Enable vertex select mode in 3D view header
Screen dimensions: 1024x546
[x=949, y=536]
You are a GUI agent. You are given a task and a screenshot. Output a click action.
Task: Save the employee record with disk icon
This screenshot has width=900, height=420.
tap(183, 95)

--------

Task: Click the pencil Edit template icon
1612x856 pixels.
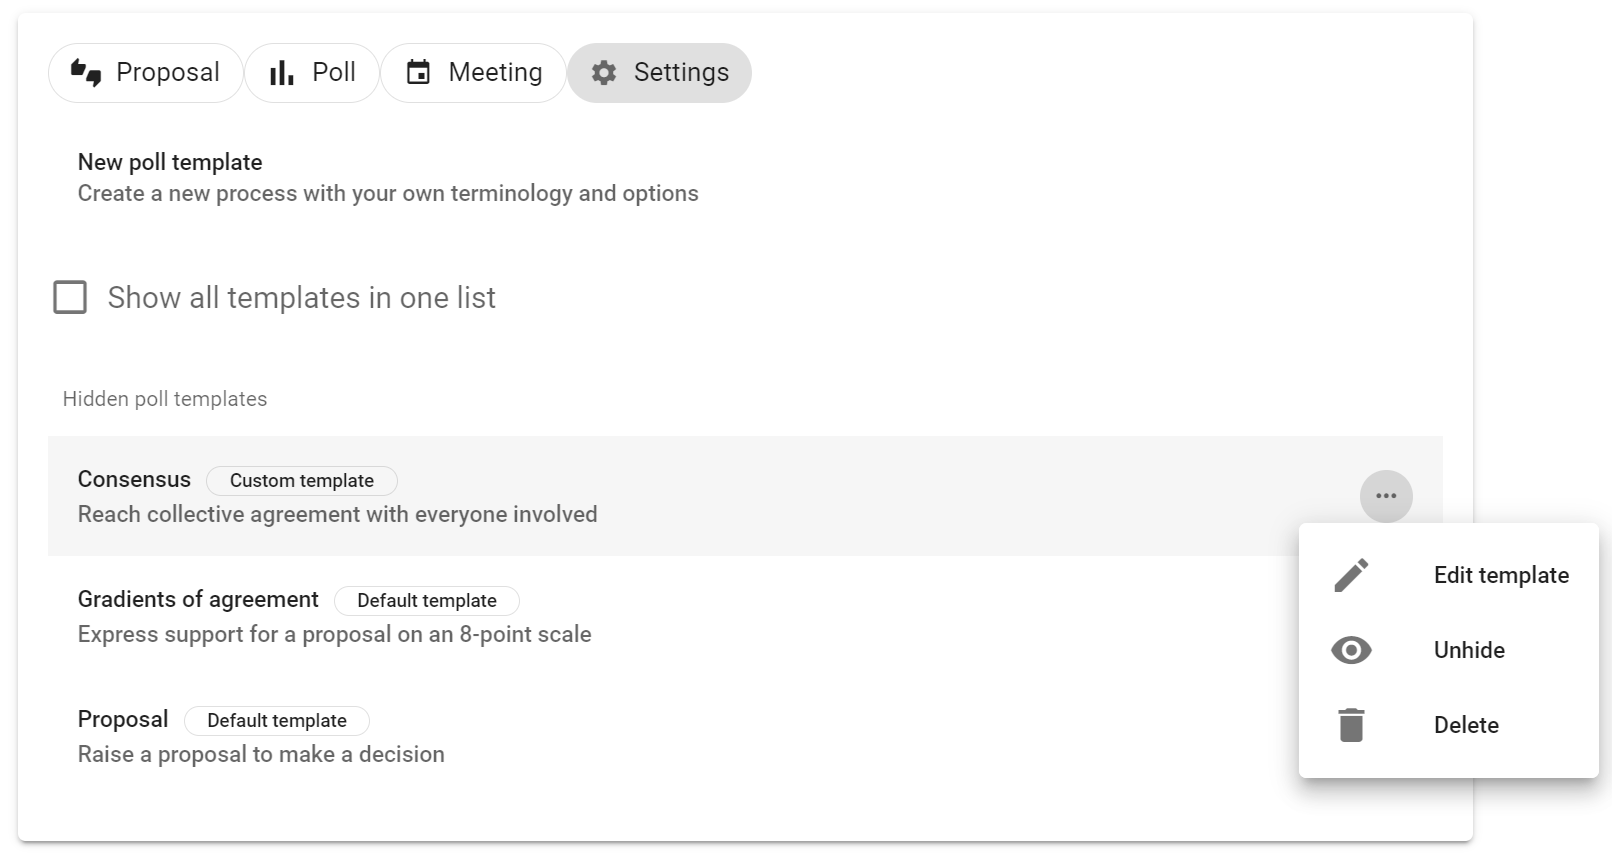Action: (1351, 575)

--------

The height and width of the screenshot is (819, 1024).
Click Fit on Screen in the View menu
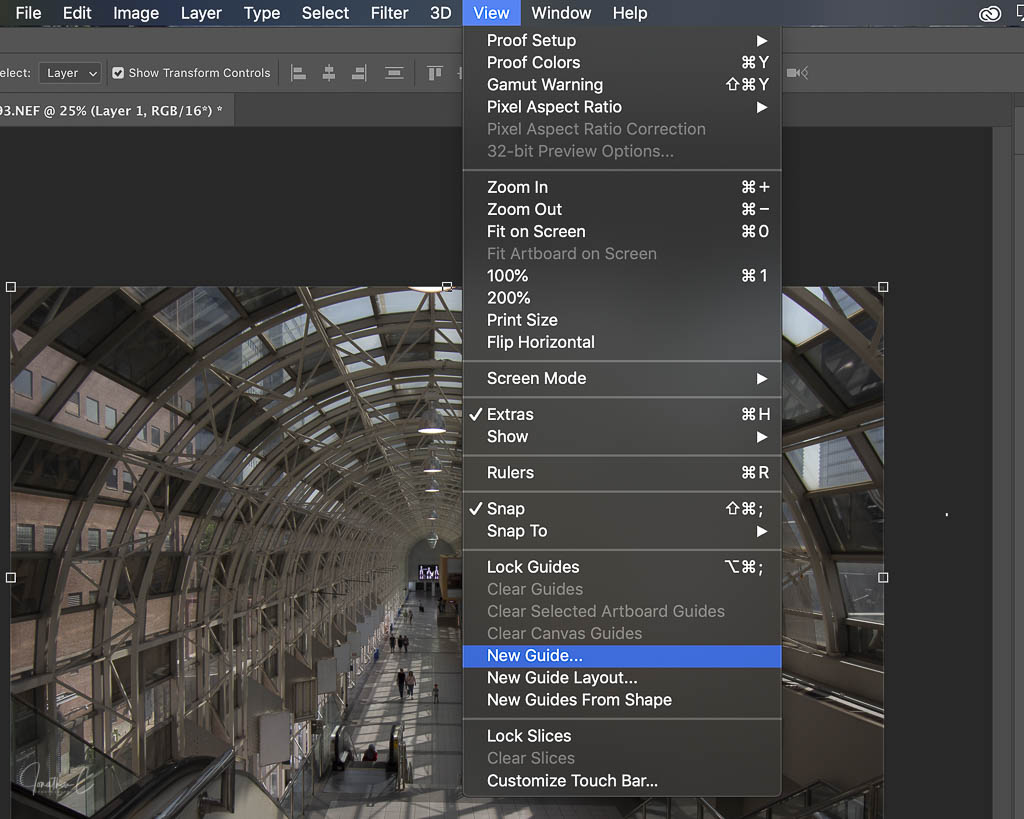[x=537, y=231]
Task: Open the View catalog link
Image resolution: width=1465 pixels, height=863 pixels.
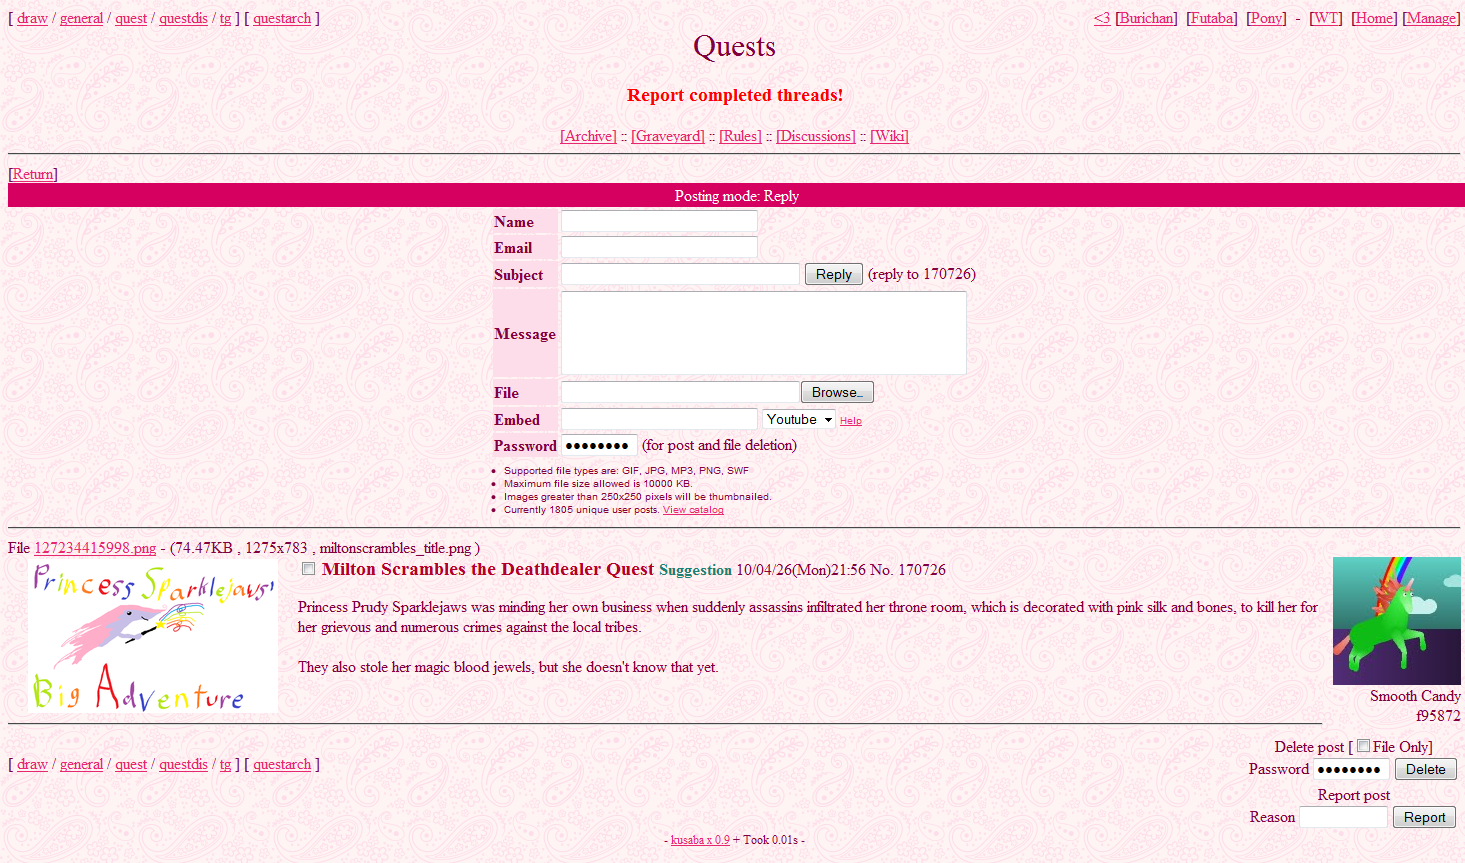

--------

Exercise brief: Rewrite the items from the line with "Enable vertex select mode in 3D view header" to the line with "tap(183, 95)", renaming "employee record" to "staff record" and leaving everything else unchanged.

Written answer:
Enable vertex select mode in 3D view header
Screen dimensions: 1024x546
[x=949, y=536]
You are a GUI agent. You are given a task and a screenshot. Output a click action.
Task: Save the staff record with disk icon
This screenshot has width=900, height=420.
tap(183, 95)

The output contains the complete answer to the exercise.